The invention provides an organic electroluminescence device, a manufacturing method thereof, and a light-emitting device, which can reduce the impact of frame glue overflow on subsequent processes.

In a first aspect, the present invention provides a display substrate, the display substrate includes a display area and a frame glue setting area, and the frame glue setting area is located outside the display area,

A current-limiting array is provided at the edge of the frame glue setting area away from the display area, and the current-limiting array includes at least two glue-accommodating grooves, and the at least two glue-accommodating grooves are along the The orientation of the display area is aligned.

In a possible implementation manner, the sealant setting area includes at least one corner area, and a side of each corner area away from the display area is provided with one current limiting array.
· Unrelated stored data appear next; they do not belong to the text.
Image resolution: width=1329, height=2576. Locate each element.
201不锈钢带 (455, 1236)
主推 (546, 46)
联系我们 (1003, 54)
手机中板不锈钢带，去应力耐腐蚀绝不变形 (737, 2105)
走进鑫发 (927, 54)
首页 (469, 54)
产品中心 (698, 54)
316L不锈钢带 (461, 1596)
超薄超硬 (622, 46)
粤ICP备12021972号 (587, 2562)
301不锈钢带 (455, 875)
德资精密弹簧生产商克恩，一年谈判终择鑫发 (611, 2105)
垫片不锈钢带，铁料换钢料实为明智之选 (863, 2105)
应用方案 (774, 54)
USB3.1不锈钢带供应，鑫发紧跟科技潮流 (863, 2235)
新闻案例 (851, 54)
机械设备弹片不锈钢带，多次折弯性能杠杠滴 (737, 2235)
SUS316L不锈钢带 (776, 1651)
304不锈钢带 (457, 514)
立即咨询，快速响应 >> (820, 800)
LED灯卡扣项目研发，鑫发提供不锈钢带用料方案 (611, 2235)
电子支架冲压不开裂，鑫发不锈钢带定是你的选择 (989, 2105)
In a possible implementation manner, in any of the current limiting arrays provided on one side of the corner area, the edge line of the glue-containing groove closest to the corner area is tangent to the edge line of the corner area or partially overlapped.
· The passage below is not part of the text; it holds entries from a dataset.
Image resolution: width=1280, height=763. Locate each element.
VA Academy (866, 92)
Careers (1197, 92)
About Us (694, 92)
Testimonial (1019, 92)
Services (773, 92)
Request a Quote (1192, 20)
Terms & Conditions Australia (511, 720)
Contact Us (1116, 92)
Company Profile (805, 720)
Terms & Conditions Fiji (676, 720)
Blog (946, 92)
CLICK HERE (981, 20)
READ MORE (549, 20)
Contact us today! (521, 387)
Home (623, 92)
In a possible implementation manner, the display substrate includes a surface medium layer for contacting sealant, and the glue-receiving grooves are all disposed in the surface medium layer.

In a possible implementation manner, a cutting line is provided on the display substrate, and the current limiting arrays are all arranged on a side of the cutting line close to the display area.

In a possible implementation manner, the at least two glue-receiving grooves included in the current limiting array are both parallel to the edge of the sealant setting area on a side away from the display area.

In a possible implementation manner, the glue-receiving groove is straight or curved in a direction away from the display area.

In a possible implementation manner, among the at least two glue-holding grooves included in the current-limiting array, the volume of the glue-holding grooves decreases sequentially along the direction that the sealant setting area is away from the display area .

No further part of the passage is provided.